Most learners mistake “studying” a language for actually “acquiring” a language. The two are very different beasts, which is one of the major reasons why most adult language learners fail despite years of effort: they spend all their time reading about Japanese instead of spending the requisite time in Japanese. This is like trying to learn how to drive by reading the car’s owner’s manual. Obviously not a good recipe for success.
Or here is a metaphor using soccer if that hits closer to home:
“Imagine me teaching you soccer through books. I insist you memorize the physics of each possible shot, over 1–2 years, before we get on the field. How will you do? Well, first, you’ll likely quit before you ever touch a ball. Second, when you get on the field, you’ll have to start from scratch, turning that paper knowledge into practical knowledge.” ―Tim Ferriss, The 4-Hour Chef
I am not saying that language study is inherently bad or that book learning should be completely avoided, but it is important to understand its limitations and ensure that you get the real-world, human to human interaction your brain needs to internalize a language and reach conversational fluency.
One of the key differences between language “study” and language “acquisition” is the type of memory developed in each:
- Language study (especially formal, classroom-based learning) tends to create and reinforce “declarative memory”.

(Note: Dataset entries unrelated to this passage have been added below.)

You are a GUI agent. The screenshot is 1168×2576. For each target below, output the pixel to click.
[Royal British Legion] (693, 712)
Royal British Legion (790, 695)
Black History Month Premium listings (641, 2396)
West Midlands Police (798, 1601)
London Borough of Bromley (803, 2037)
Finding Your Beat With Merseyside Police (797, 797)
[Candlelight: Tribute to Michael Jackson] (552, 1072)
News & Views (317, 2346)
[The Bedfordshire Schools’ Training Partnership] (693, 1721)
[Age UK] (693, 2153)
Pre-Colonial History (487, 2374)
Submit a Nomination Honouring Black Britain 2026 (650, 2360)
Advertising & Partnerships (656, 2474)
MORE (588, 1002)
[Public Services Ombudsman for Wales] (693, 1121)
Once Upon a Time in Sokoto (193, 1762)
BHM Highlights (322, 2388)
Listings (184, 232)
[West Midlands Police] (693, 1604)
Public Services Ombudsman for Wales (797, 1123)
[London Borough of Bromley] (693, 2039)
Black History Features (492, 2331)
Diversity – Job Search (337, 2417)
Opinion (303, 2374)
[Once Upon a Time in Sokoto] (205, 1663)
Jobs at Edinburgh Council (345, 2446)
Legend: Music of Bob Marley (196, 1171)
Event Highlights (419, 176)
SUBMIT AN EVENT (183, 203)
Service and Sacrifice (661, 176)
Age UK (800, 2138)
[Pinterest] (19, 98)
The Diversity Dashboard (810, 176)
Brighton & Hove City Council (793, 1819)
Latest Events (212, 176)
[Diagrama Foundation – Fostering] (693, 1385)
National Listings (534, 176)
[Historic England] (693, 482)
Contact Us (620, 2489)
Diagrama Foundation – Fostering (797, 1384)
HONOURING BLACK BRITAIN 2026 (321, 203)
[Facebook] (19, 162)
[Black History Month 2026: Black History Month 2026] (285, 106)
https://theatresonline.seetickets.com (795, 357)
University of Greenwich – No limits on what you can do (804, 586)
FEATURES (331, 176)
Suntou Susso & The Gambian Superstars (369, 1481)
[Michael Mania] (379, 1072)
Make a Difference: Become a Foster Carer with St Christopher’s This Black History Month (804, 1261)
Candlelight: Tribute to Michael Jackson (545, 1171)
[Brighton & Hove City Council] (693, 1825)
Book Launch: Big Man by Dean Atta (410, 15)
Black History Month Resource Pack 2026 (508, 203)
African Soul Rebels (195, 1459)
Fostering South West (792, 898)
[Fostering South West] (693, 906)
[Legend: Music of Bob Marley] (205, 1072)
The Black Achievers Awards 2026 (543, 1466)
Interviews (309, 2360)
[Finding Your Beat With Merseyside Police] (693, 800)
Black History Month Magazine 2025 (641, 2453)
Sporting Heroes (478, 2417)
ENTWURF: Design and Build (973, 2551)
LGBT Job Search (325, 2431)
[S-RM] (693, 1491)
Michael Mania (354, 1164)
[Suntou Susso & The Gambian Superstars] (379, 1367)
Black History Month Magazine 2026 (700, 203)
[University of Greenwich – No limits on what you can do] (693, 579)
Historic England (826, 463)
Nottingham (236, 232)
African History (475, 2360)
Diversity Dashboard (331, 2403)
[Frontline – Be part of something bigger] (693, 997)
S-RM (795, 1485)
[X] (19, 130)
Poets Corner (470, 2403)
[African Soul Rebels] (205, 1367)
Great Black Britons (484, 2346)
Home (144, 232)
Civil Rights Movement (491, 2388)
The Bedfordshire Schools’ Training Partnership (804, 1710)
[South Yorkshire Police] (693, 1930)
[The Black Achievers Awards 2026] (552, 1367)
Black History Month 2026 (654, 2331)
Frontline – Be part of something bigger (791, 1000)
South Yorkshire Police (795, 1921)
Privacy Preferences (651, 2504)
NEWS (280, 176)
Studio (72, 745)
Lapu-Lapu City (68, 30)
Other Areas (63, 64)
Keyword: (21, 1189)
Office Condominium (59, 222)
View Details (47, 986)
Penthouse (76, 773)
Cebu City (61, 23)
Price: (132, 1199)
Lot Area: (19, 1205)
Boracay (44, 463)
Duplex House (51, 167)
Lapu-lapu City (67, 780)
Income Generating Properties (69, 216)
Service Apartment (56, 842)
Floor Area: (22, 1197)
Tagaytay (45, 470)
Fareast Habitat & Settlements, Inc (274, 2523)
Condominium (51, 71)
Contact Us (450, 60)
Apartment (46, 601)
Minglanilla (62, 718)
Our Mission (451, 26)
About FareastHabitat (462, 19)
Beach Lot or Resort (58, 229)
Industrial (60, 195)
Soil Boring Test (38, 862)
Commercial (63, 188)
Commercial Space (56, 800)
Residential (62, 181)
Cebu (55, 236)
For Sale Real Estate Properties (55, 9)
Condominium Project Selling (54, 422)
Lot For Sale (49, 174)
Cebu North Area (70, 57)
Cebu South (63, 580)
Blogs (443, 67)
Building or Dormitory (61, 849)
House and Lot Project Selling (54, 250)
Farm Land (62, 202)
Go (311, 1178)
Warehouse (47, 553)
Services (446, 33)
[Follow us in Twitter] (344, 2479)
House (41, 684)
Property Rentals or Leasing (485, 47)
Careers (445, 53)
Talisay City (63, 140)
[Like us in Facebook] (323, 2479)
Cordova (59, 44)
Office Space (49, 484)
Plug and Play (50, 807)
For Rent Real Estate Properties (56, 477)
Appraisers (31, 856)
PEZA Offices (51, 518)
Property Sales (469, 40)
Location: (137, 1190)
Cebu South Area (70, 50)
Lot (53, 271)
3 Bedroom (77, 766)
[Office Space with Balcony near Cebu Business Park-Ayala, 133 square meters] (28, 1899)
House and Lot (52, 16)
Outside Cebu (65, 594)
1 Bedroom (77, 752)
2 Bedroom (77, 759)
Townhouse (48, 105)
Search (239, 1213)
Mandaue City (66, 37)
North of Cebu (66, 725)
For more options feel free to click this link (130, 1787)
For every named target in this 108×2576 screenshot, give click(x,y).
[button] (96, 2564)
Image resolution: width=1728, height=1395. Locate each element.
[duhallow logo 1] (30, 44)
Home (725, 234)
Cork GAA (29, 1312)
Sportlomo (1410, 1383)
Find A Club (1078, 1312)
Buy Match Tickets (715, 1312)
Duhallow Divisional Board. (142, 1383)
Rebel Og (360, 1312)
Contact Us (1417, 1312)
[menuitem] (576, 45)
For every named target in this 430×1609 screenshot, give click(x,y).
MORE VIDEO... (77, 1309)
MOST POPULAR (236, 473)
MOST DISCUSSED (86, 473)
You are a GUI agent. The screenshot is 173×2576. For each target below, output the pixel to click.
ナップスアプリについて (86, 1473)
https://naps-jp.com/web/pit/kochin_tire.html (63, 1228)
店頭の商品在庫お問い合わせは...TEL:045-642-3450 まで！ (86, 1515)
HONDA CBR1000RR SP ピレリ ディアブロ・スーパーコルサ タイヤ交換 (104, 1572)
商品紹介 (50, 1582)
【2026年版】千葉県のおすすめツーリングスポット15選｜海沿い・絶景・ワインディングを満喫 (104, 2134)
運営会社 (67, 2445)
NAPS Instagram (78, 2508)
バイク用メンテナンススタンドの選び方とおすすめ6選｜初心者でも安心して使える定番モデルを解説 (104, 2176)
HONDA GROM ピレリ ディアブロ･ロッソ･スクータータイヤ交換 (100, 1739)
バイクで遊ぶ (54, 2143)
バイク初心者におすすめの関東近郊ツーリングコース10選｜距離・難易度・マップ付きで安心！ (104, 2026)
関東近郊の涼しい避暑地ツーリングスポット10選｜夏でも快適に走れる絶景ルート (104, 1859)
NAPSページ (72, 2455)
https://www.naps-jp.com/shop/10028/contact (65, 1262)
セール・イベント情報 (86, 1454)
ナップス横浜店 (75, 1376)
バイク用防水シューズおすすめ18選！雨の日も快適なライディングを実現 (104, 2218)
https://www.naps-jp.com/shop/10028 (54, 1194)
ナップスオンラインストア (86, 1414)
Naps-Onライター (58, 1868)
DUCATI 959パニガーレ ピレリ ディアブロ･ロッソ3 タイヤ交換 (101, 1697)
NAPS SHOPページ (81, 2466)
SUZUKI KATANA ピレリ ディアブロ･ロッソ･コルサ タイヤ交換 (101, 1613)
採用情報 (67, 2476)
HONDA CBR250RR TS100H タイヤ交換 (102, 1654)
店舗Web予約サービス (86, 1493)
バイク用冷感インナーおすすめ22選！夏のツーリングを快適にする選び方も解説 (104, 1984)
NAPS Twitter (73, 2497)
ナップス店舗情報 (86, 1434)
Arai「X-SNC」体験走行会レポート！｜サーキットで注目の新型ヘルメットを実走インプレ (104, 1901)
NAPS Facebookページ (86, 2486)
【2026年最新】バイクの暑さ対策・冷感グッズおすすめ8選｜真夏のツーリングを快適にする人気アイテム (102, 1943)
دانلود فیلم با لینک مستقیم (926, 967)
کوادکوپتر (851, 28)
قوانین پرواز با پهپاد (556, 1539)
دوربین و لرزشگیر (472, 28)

- Language acquisition (which only happens when you get sufficient input and active practice) forms and strengthens “procedural memory”.
Dr. Victor Ferreira, a psychologist at the University of California, San Diego, has done some fascinating studies on procedural memory’s role in language, concluding that:
“…the core knowledge underlying human syntactic ability—one of the most creative capacities known in nature, and one that is commonly thought to depend on advanced and flexible intelligent functioning—is shaped by a specialized system of basic memory mechanisms that are themselves found in even the simplest of organisms.”
Declarative memories have the following attributes:
- They are conscious.
- You can put them into words.
- They store explicit information (i.e. knowing that something is the case).
- Knowing that your bike is 6061-T6 aluminum.
- Knowing that Japanese is a Subject-Object-Verb language.
Procedural memories, on the other hand:
- Are unconscious.
- Cannot be put into words as easily, if at all.
- Store implicit information (i.e. knowing how to do something).
- Knowing how to ride your bike.
- Properly speaking in SOV order without thinking.
It’s important to note that both kinds of memory are involved in language acquisition, but most academic approaches focus almost entirely on declarative memory tasks, all but ignoring the activities required to build procedural memories. This is why you can emerge from ten years of formal language study unable to have even the most basic conversation with native speakers. Sure, you can rattle off a list of vocabulary words, but you can’t use the same words in context or understand them when spoken back to you because you have only worked out your declarative memory muscles. Your weak, flabby procedural muscles simply can’t keep up with the rapid-fire pace of natural speech.